Figure 14 presents a comprehensive analysis of three common missing data handling strategies, including zero filling, global mean filling, and sequence mean filling, and their impact on model performance as measured by MAE, RMSE, and R² metrics. Table 3 provides detailed R² values for each strategy across different scenarios of missing input features.

OPEN IN VIEWER

Figure 14.

Comparison of different filling strategies.

OPEN IN VIEWER

Table 3.

Comparison of Different Filling Strategies (R²)

Filling strategy	Baseline	1 Missing	2 Missing	3 Missing	4 Missing	5 Missing
Zero filling	0.839	−0.191	−0.338	−0.712	−0.421	−0.892
Global mean filling	0.839	0.651	0.445	0.145	0.001	−0.216
Sequence mean filling	0.839	0.677	0.532	0.285	0.147	0.017

The baseline scenario, where all input features are available, establishes identical performance across all three strategies with an R² of 0.839, indicating strong predictive capability under optimal data conditions. However, as the number of missing features increases, significant performance divergence emerges between the different filling strategies.

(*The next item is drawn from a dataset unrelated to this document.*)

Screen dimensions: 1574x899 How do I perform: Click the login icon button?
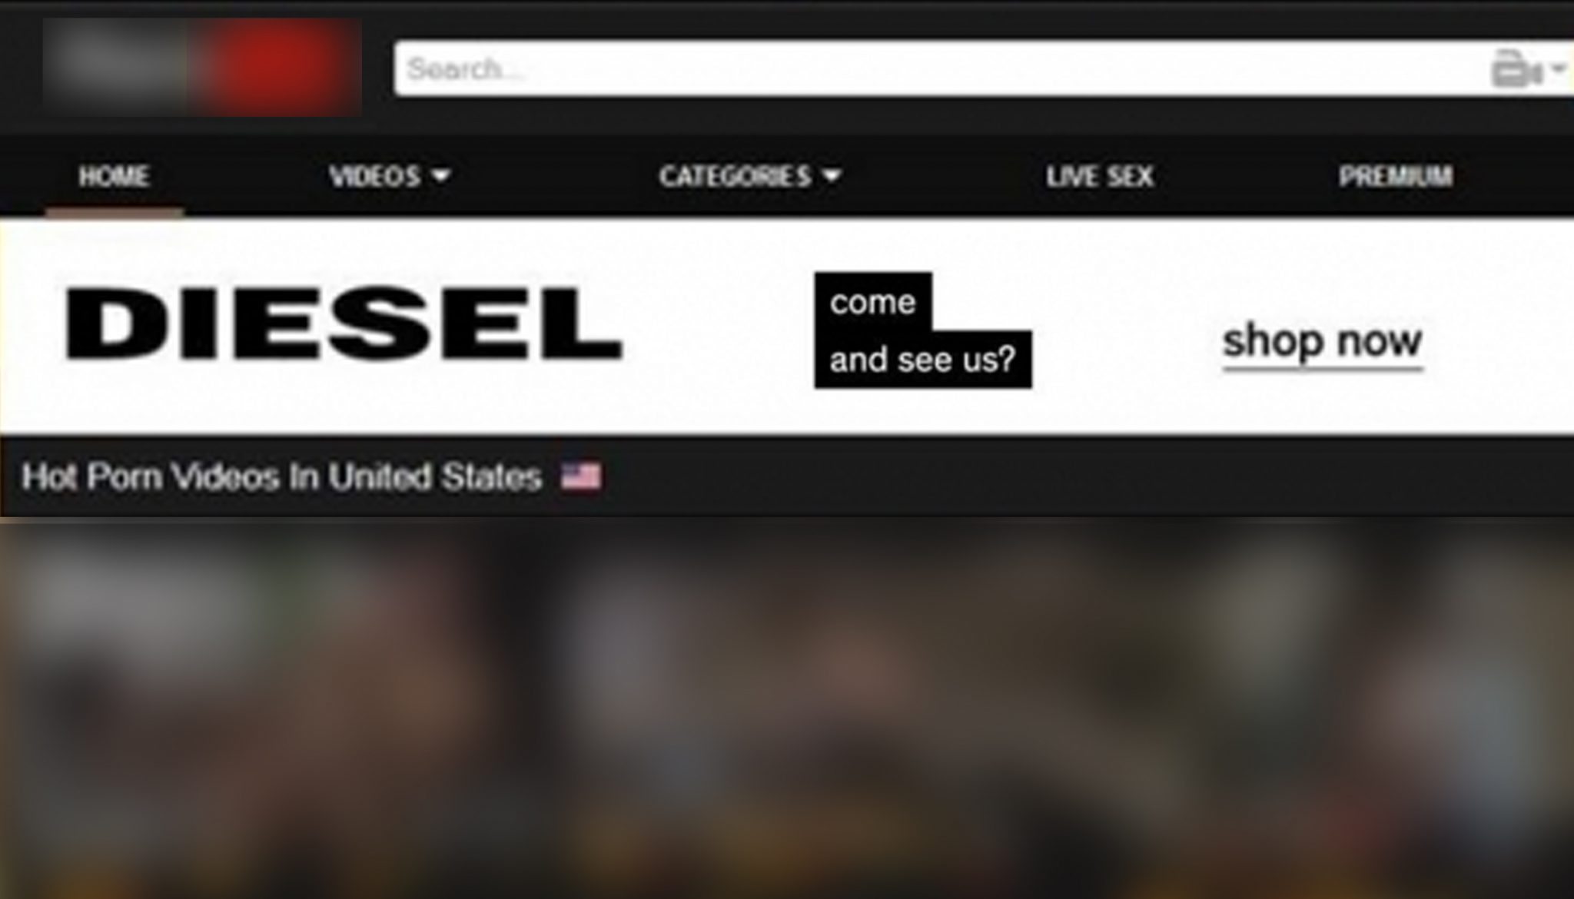[x=1513, y=67]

Zero filling, which replaces missing values with zeros, demonstrates the poorest resilience to missing data. The R² values rapidly deteriorate into negative territory, reaching −0.191 with just one missing feature and plummeting to −0.892 with five missing features. This indicates that zero filling not only fails to maintain predictive power but also actively introduces harmful bias that makes predictions worse than a simple mean-based forecast. The MAE and RMSE metrics for zero filling show corresponding degradation, increasing from baseline values of 0.054 and 0.074 to 0.203 and 0.251, respectively, with five missing features.

Global mean filling, which replaces missing values with the average of all available data points for that feature, demonstrates substantially better resilience. With one missing feature, it maintains a respectable R² of 0.651, and performance degrades more gradually as missing features increase. However, its effectiveness diminishes considerably with four or more missing features, where R² approaches zero (0.001) and eventually becomes negative (−0.216) with five missing features.

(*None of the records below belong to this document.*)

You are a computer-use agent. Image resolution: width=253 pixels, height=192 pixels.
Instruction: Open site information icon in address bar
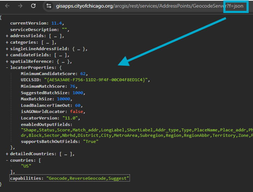(49, 6)
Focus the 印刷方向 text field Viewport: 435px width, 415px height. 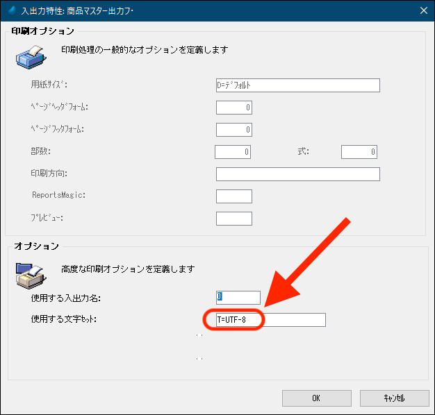click(297, 174)
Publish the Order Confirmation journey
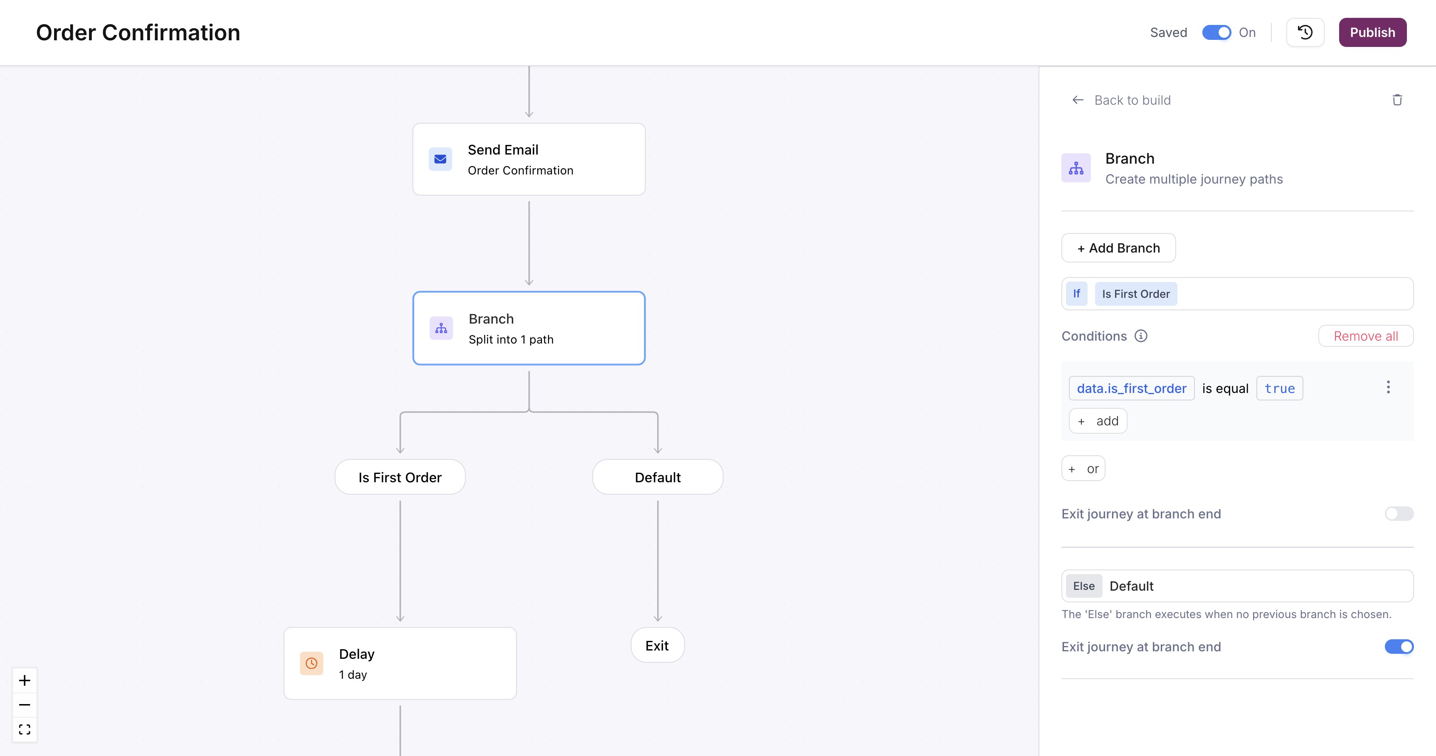This screenshot has height=756, width=1436. [1372, 32]
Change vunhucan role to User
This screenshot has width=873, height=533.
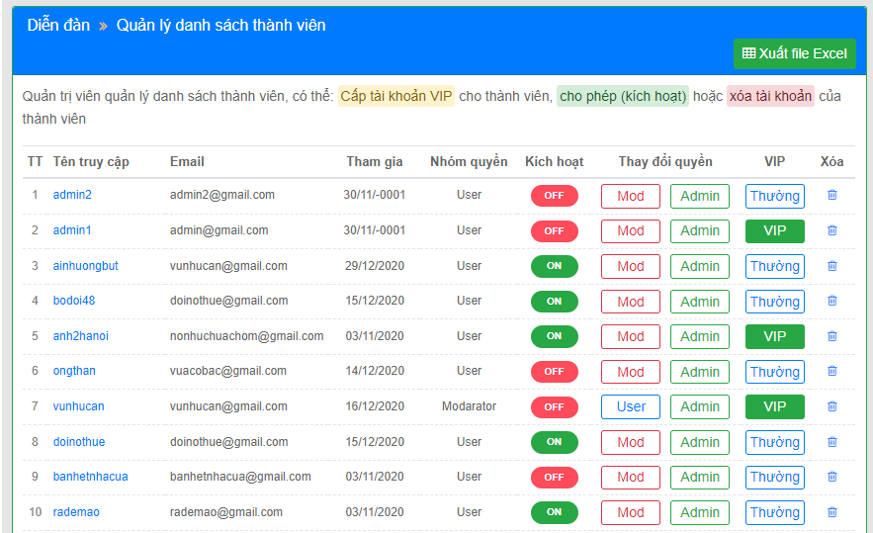tap(630, 406)
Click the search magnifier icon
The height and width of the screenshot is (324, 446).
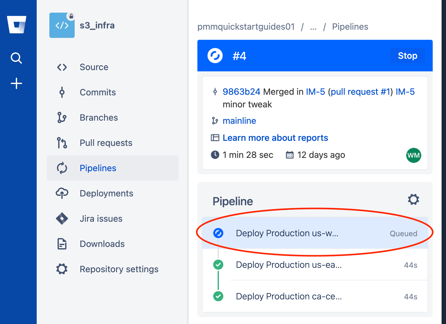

Sequence mean filling performs best among the three strategies tested, replacing missing values with the mean of the available values within the same sequence. This strategy consistently outperforms the alternatives across all scenarios, maintaining positive R² values even with five missing features (0.017). The performance degradation is more gradual, with R² values of 0.677, 0.532, 0.285, and 0.147 for one to four missing features, respectively. The MAE and RMSE metrics for sequence mean filling also show the slowest rate of increase among the three strategies.

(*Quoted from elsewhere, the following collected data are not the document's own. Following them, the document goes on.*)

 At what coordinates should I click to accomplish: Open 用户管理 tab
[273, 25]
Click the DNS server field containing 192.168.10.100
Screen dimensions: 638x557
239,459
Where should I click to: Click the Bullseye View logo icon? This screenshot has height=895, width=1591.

The superior performance of sequence mean filling can be attributed to its ability to preserve temporal patterns within each data sequence, thereby maintaining the contextual integrity of the input features. This approach leverages the temporal correlation structure within each feature sequence, which appears more informative than using global statistics that ignore temporal dependencies. Global mean filling, while better than zero filling, fails to capture these temporal dynamics, resulting in its intermediate performance. These findings have important implications for operational wind forecasting systems. The results demonstrate that appropriate missing data handling strategies can significantly mitigate performance degradation, with sequence-based approaches offering the most resilience. Implementation of sequence mean filling should be prioritized in operational forecasting systems to ensure prediction reliability during inevitable periods of partial data availability. Furthermore, the substantial performance differences between these simple strategies suggest that more sophisticated imputation methods, such as those based on temporal interpolation or machine learning approaches, might yield even greater robustness to missing data.